Next, change the minSdkVersion attribute to 7.

minSdkVersion 7

Here you’re declaring that the app should be able to run on devices with Android SDK version 2.1. Now try running your application on an emulator running API Level 7 — you should see the following exceptions in the logcat:

The important line to look for is:

Caused by: java.lang.ClassNotFoundException: android.widget.Toolbar in loader dalvik.system.PathClassLoader[/data/app/com.raywenderlich.continents.apk]

The ClassNotFoundException error indicates that there is no such class in the SDK version you’re running the app against. Indeed, it’s only available in API Level 21, while you’re currently running API Level 7.

You’re going to update the code to use the backward-compatible version of Toolbar. In MainActivity.java, replace android.widget.Toolbar with android.support.v7.widget.Toolbar.

Next do the same for the Fragment class. Open DescriptionFragment.java and find the following line:

import android.app.Fragment;

Update this line to match the following:

import android.support.v4.app.Fragment;

Here you’re using the support version of the Fragment class instead of the one in the main SDK, which can only be used in apps with a minSdkVersion of 11.
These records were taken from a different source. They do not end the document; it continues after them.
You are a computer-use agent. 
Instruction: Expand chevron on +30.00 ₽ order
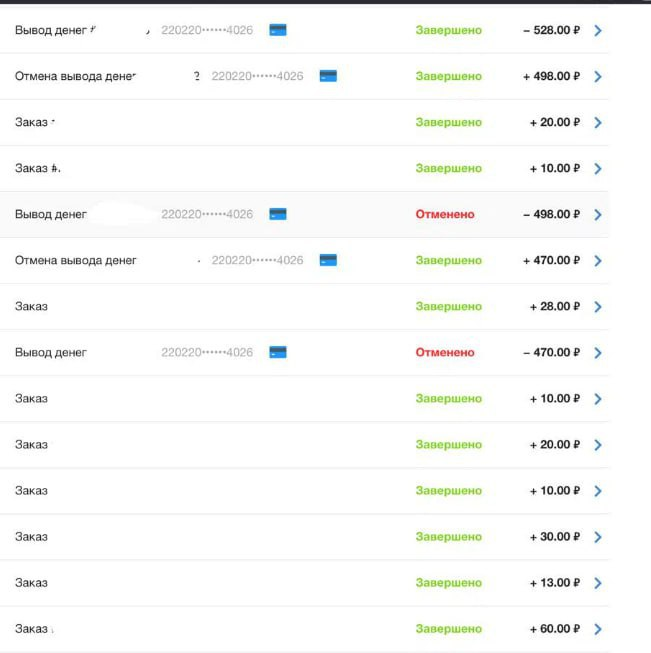pyautogui.click(x=598, y=537)
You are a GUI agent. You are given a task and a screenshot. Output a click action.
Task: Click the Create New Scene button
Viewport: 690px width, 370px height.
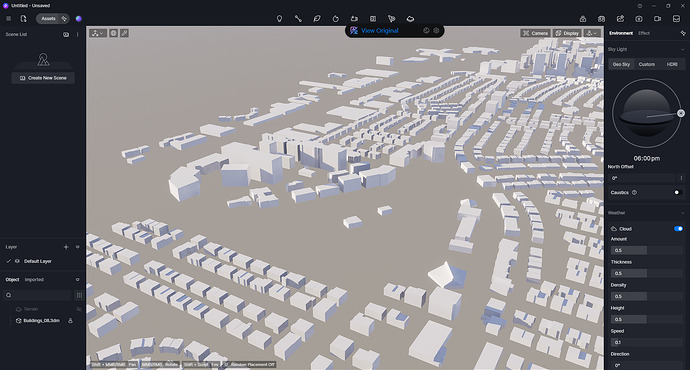coord(43,78)
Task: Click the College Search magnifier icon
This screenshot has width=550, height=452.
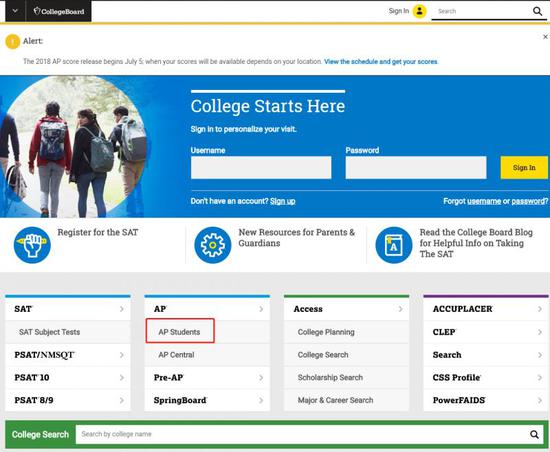Action: [x=534, y=434]
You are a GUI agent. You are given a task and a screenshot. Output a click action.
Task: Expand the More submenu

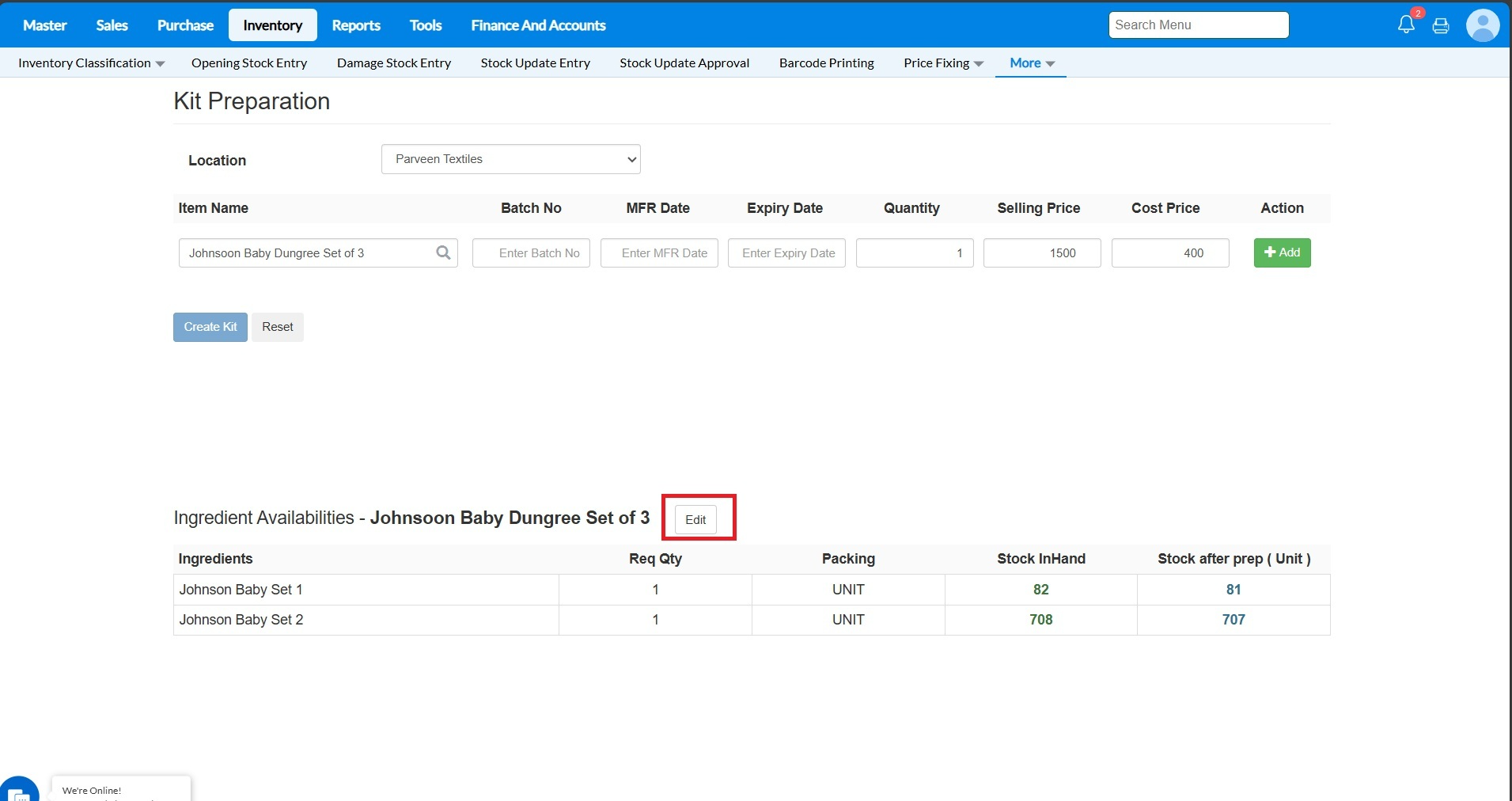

Open the MainFragment.java class, and update the import android.app.Fragment; line to match the following:

import android.support.v4.app.Fragment;

Open the MainActivity.java class, and update the android.widget.Toolbar import statement to match the following:

import android.support.v7.widget.Toolbar;

This replaces the SDK import with one from the AppCompat library.

Now update the MainActivity class definition line so that it inherits from android.support.v7.app.AppCompatActivity:

public class MainActivity extends android.support.v7.app.AppCompatActivity

Once again, you’re replacing a class from the latest SDKs with one that exists in the support library.

You now need to work through the class and replace some method calls with their support library equivalents:

• Find the call to setActionBar(toolbar) at the end of the onCreate() method body and update it to setSupportActionBar(toolbar).
• Find the calls to getActionBar() in onContinentSelected() and goToContinentList() and replace both of them with getSupportActionBar().
• Replace the calls to getFragmentManager() in onContinentSelected() and goToContinentList() with getSupportFragmentManager().

Here, you’ve replaced all the main API calls with corresponding methods from the support library.

In the res / layout folder, open toolbar_custom.xml and do the following:

• Change android.widget.Toolbar to android.support.v7.widget.Toolbar
• Change ?android:attr/actionBarSize to ?attr/actionBarSize

Again, all this does is change the package name from android to v7-appcompat.

Now that all of the compile-time errors have been checked and fixed, try to run the app again. You will now get the following run-time error:

java.lang.RuntimeException: Unable to start activity ComponentInfo{com.raywenderlich.continents/com.raywenderlich.continents.MainActivity}: java.lang.IllegalStateException: You need to use a Theme.AppCompat theme (or descendant) with this activity.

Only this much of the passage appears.